Defendant next claims that the court erred in refusing to charge lesser included offenses, other than manslaughter in the first degree, on the intentional murder count of the indictment. We disagree. There was no evidence that the shooting was other than intentional and thus there was no reasonable view of the evidence which would support a finding that defendant committed an offense lesser than manslaughter in the first degree (People v Russo, 41 NY2d 1091; CPL 300.50, subds 1, 2). We have reviewed the other claimed errors *231in the court’s charge and find that they are equally without merit.
Nor is there any basis for defendant’s claim that the felony murder conviction should be set aside because he was acquitted of the robbery. Robbery is not a lesser included offense of felony murder, nor are the elements of the crimes the same (see People v Perdue, 70 AD2d 477). There is neither repugnancy nor inconsistency , in a jury verdict acquitting one of robbery while convicting him of felony murder, which requires in common with robbery only an intent to commit the latter crime. A completed robbery is not an essential element of felony murder. We have reviewed defendant’s other various claims of error and find them without merit.
Accordingly, the judgment should be affirmed.
Cardamone, Schnepp, Doerr and Witmer, JJ., concur.
Judgment unanimously affirmed.

. Perticone acknowledged at trial that Mrs. Ponder had asked whether the police had a search warrant.

. This case does not present a Rawlings issue since defendant has never asserted a possessory interest in the gun. We note that in Rawlings the goods seized were narcotics which the defendant had no right to possess.
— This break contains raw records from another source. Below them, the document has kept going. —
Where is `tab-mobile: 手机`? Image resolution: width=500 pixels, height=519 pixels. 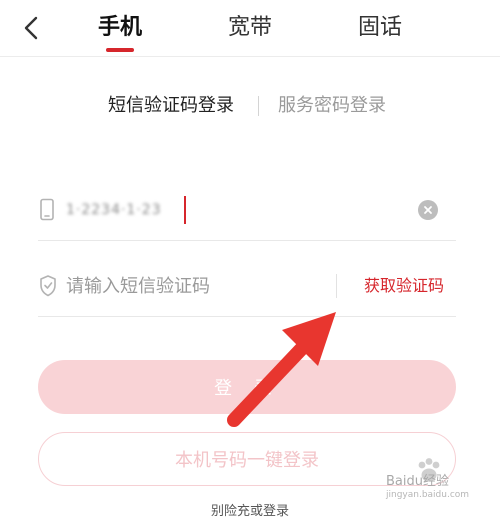
tab-mobile: 手机 is located at coordinates (120, 28).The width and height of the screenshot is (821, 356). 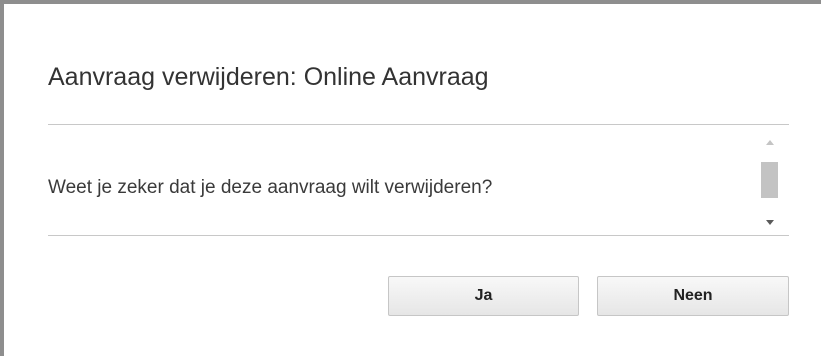 I want to click on scroll-down-button, so click(x=770, y=222).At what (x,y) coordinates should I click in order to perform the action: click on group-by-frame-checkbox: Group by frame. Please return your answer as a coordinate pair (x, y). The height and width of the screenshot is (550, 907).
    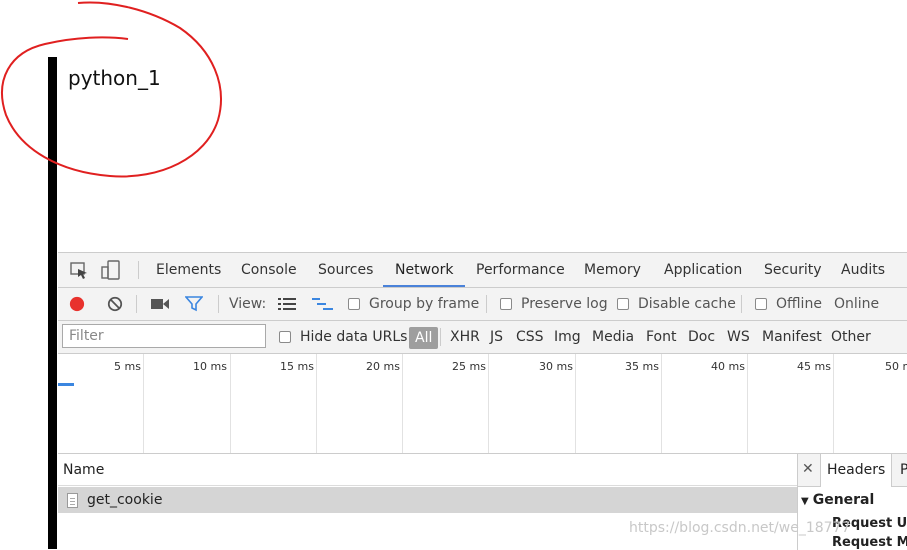
    Looking at the image, I should click on (414, 304).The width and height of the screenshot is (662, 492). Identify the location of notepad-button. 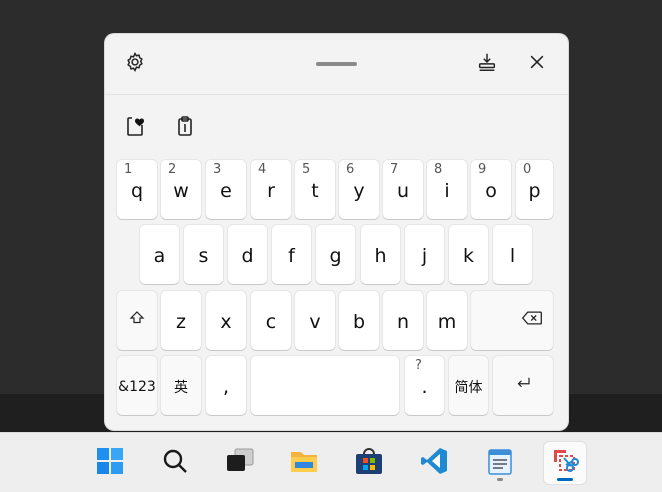
(500, 463).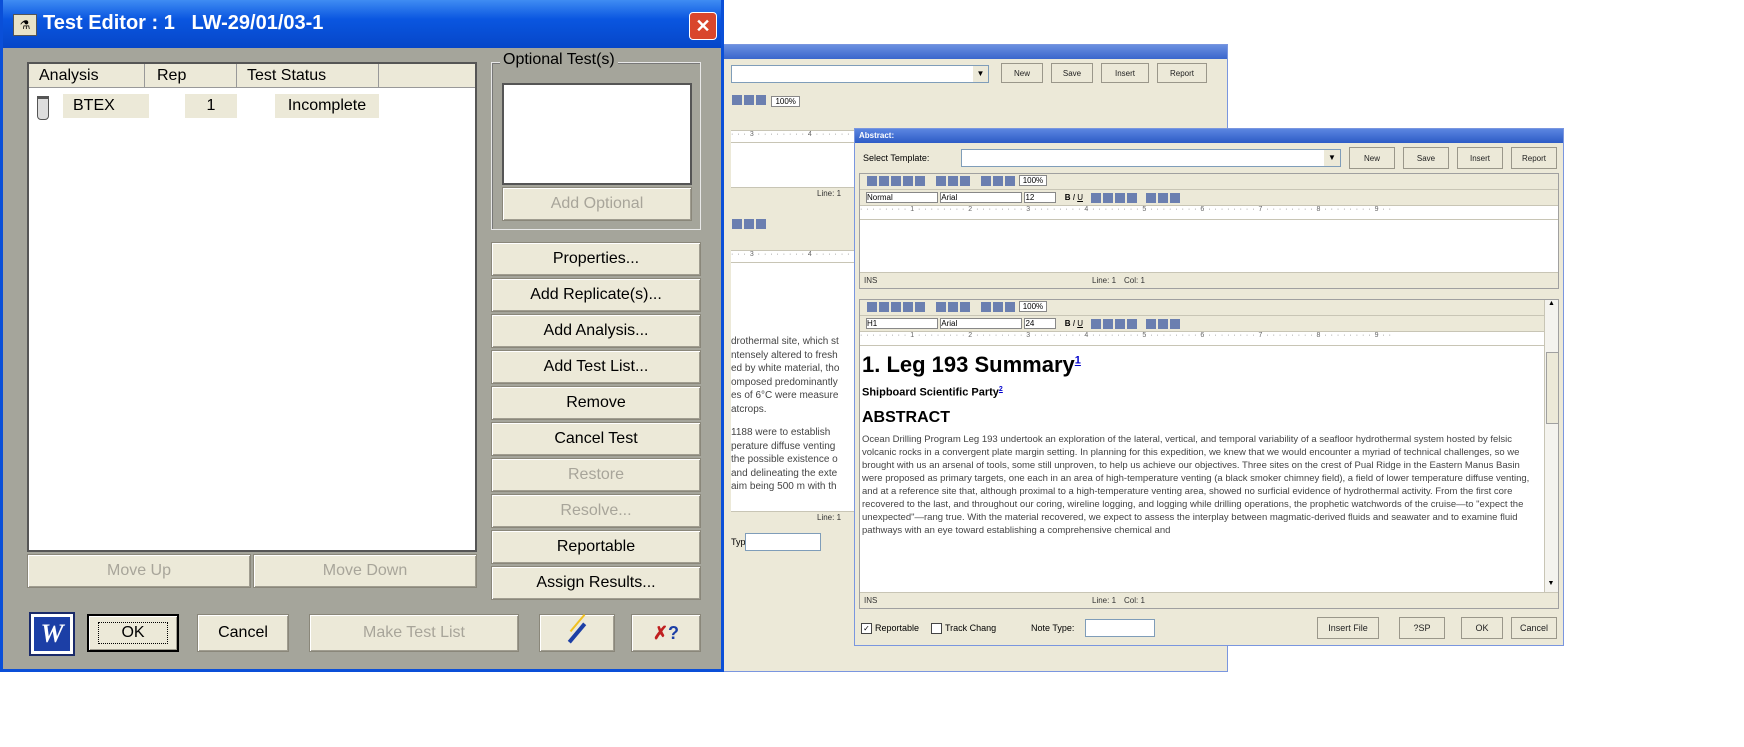  What do you see at coordinates (1551, 586) in the screenshot?
I see `scroll-down-icon: ▼` at bounding box center [1551, 586].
The defendant here had no right to possess a loaded firearm. We can only speculate what the result in Rawlings might have been had the goods seized been other than "contraband” and the defendant had a legitimate possessory interest in such goods (see Trager and Lobenfeld, The Law of Standing Under the Fourth Amendment, 41 Brooklyn L Rev 421).

. The rule of Jones v United States (supra [decided in I960]) was engrafted upon New York law solely by reason of the decision in Mapp v Ohio (367 US 643 [1961]), the latter case holding evidence obtained by search and seizure in violation of the Fourth Amendment to be inadmissible in State courts. Prior to Mapp, such evidence was admissible in New York despite the requirements of the Fourth Amendment and section 12 of article I of the New York Constitution (see People v Loria, 10 NY2d 368).